If you count everything together we are talking about an investment volume of 450 billion
euros for the period 2014-2020: This means putting Europe firmly on the path to
recovery.
The hard work is bearing fruit. I'd like to use the opportunity to thank my but all the other
Commissioner teams in the Commission services for the tough work they have done and
what they have managed to achieve in agreements by the end of this week.
Today we are happy to announce that after Denmark a couple of weeks ago, that
yesterday we could adopt the agreement for Germany and today also for Poland and
Greece. I think these are very exceptional cases.

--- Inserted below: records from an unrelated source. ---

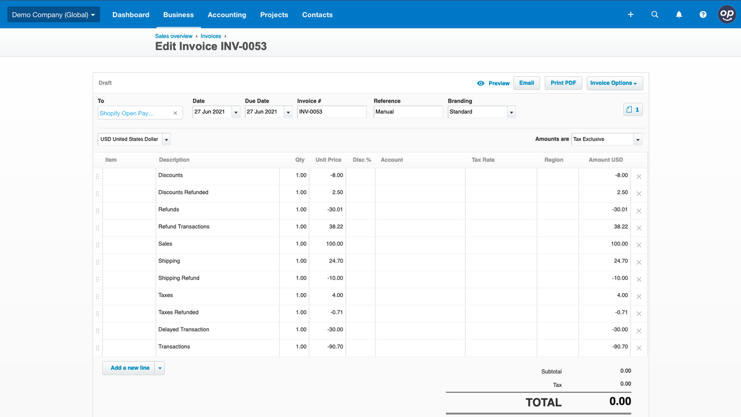Expand the Add a new line dropdown arrow
Viewport: 741px width, 417px height.
[159, 368]
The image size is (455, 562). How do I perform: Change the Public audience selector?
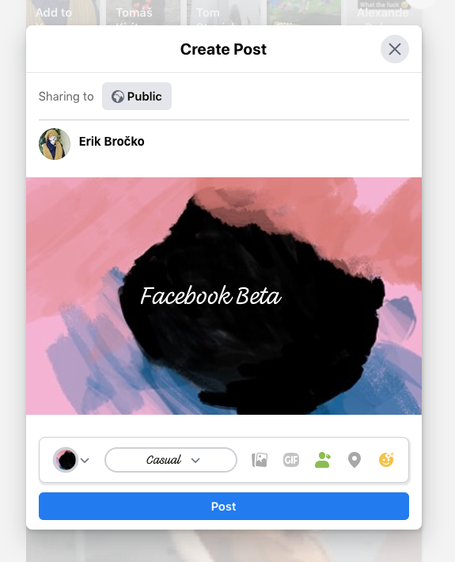137,97
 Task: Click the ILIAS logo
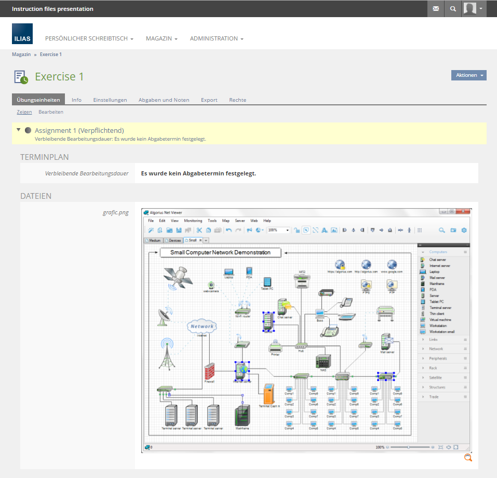tap(22, 34)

Out of these 450 billion euros, we are talking about for 134 billion for the 3 countries
Germany, for Greece and Poland. This shows that we need to invest in all 28 Member
States and all the 274 regions in order to achieve our common European goals and
contribute to the further recovery of Europe.
Once more let me emphasise the main targets of the policy: It has shifted from
investments in infrastructure towards investments in the promotion of the economy, in
renewable energy, and energy efficiency. This of course should be accompanied by the
necessary qualification of people. We need well trained people, skilled people, experienced
people to meet the challenges we are facing around Europe.
In this respect we are happy to announce again that today we have made the deal with
Poland and Greece.
Poland is by far the biggest recipient of EU funds and certainly a showcase for others in
terms of using the money. Poland has decided with us, to multiply its efforts in promoting
the economy. In the outgoing period 4 billion euro have been spent for the promotion of
the economy, in the new period it will be 18 billion – and this accompanied by the
necessary qualifications.
I am sure this will strongly contribute to the further development of the country.
STATEMENT/14/168
With Greece I think we can be reassured after these negotiations that we - together with
the Greek representative - have laid the groundwork for a sustainable return to growth. I
think this is something we can be proud of. Greece has also understood the message that
we have to invest in the promotion of the economy, widen the scope of business activities,
also with investments in green energy.
All together just from the main EU structural funds we will contribute more than 15.5
billion euros to Greece, and this will have a great impact.
This is a huge opportunity for all EU Member States. And it's good to see how in some
cases we have been able to proceed in such a swift manner.
But it is also important to stress once again this is about quality not about speed. But if we
can combine quality AND speed, that's even better. And it seems that has been possible at
least for the countries where we adopted agreements today.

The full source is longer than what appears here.